South Africa’s inflation rate declined to a two-month low, according to data released by Statistics South Africa.

Consumer prices rose by 5.3% year-on-year, down from 5.6% in February. While this decline may initially suggest a positive trend, analysts caution against premature optimism due to various economic factors at play.

The weakening of the South African rand against the dollar, coupled with drought conditions affecting staple crops like white corn and geopolitical tensions in the Middle East leading to rising oil prices, poses significant challenges.

These factors are expected to keep inflation relatively high and stubborn in the coming months, making policymakers hesitant to adjust borrowing costs.

Lesetja Kganyago, Governor of the South African Reserve Bank, reiterated the bank’s cautious stance on inflation pressures.

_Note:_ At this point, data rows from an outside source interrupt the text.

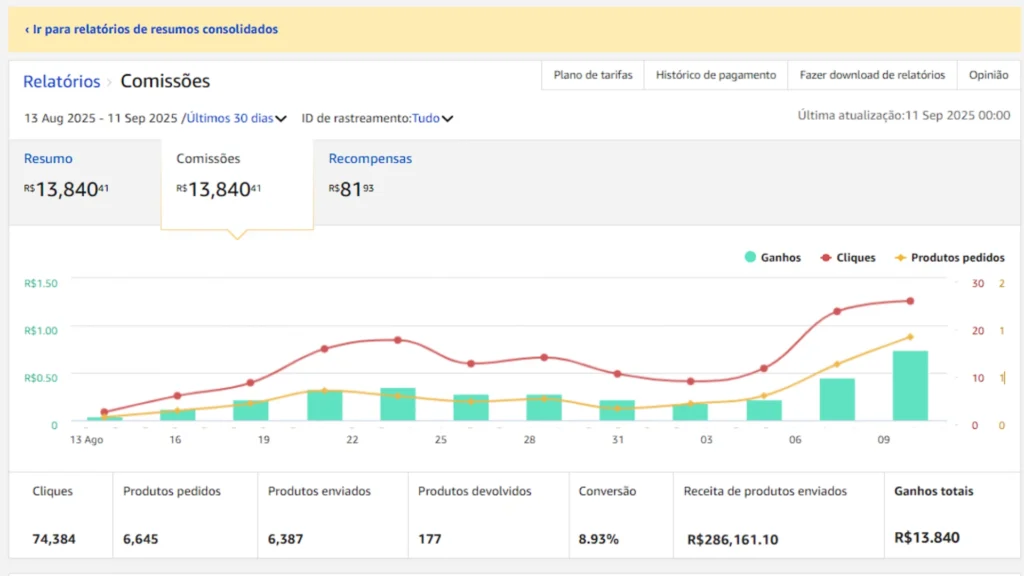Toggle the Produtos pedidos legend series

(950, 258)
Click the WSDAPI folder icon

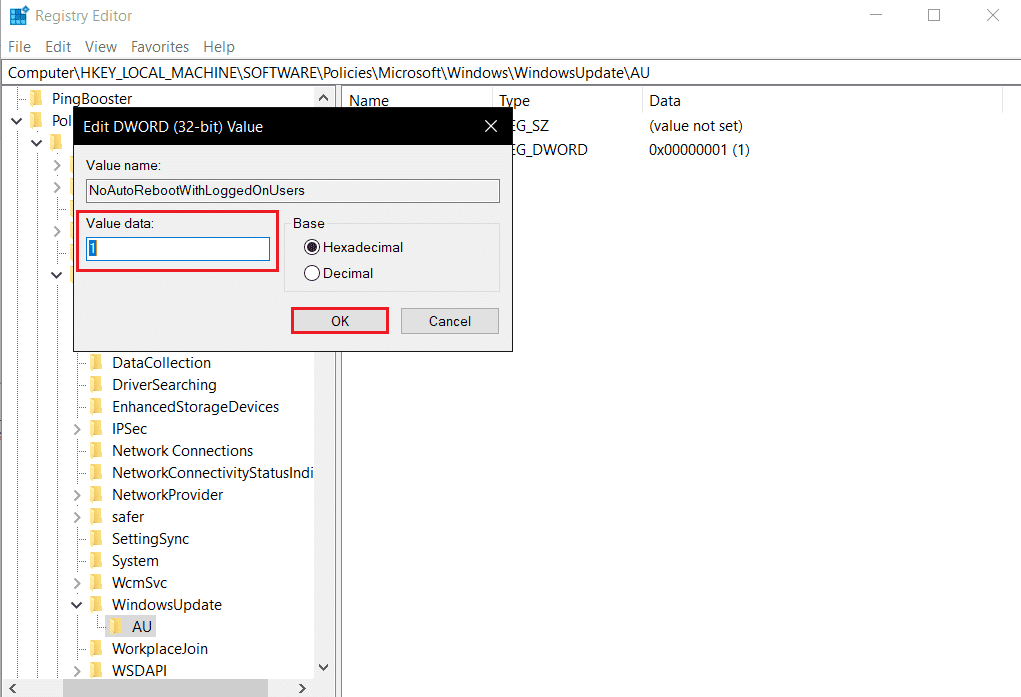pos(97,670)

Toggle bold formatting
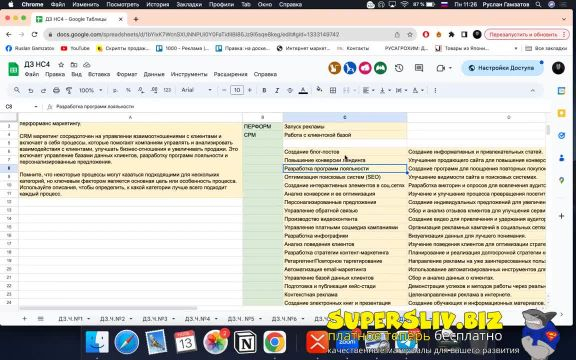(264, 90)
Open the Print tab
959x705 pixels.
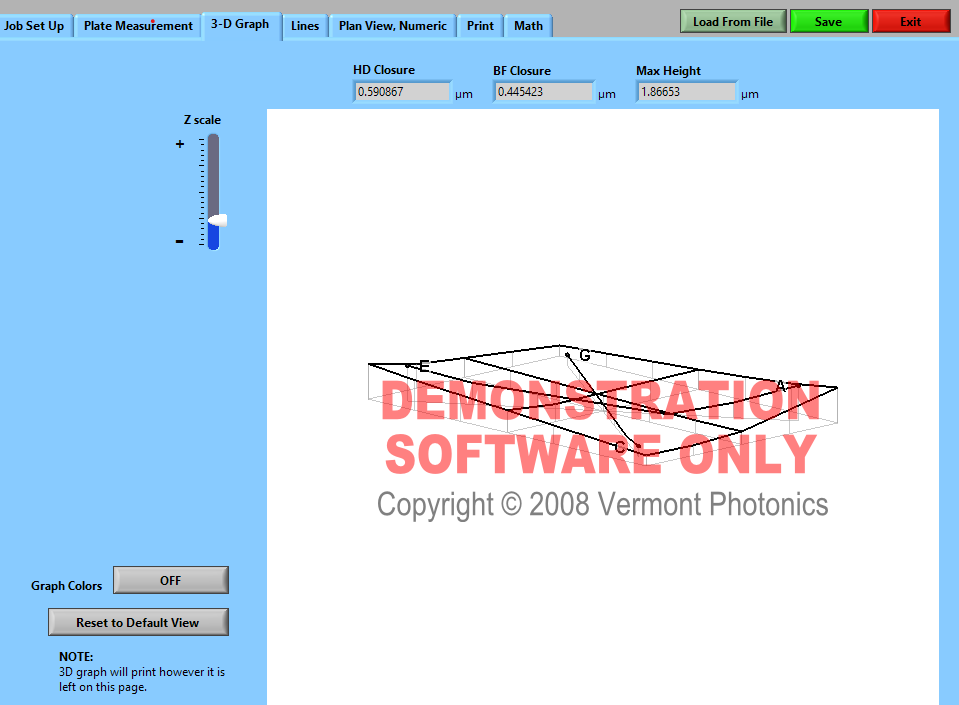(x=480, y=26)
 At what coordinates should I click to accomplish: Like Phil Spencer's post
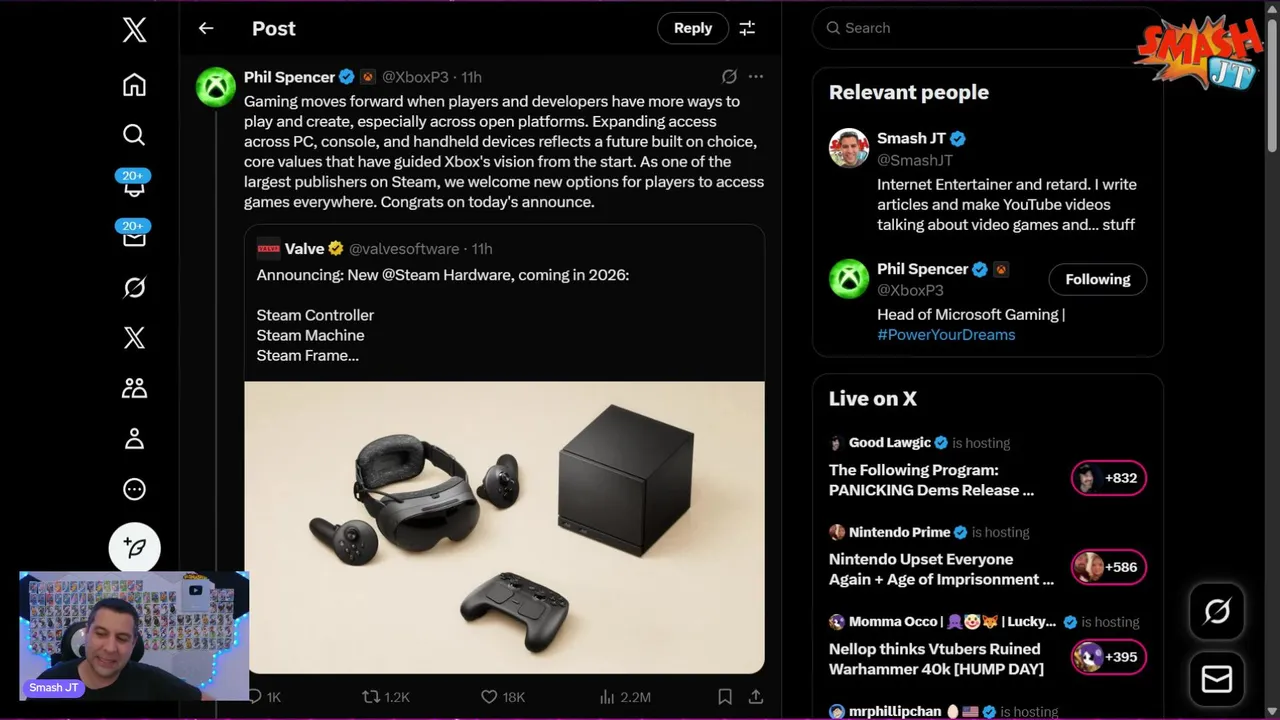point(489,697)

Despite the recent easing, inflation has consistently remained above the midpoint of the central bank’s target range of 3-6% since May 2021. Consequently, the bank has maintained the benchmark interest rate at 8.25% for nearly a year, aiming to anchor inflation expectations.

While some traders speculate on potential interest rate hikes, forward-rate agreements indicate a low likelihood of such a move at the upcoming monetary policy committee meeting.

The yield on 10-year bonds also saw a marginal decline following the release of the inflation data.

March’s inflation decline was mainly attributed to lower prices in miscellaneous goods and services, education, health, and housing and utilities.

However, core inflation, which excludes volatile food and energy costs, remained relatively steady at 4.9%.

Overall, South Africa’s inflation trajectory underscores the delicate balance between economic recovery and inflation containment amid ongoing global uncertainties.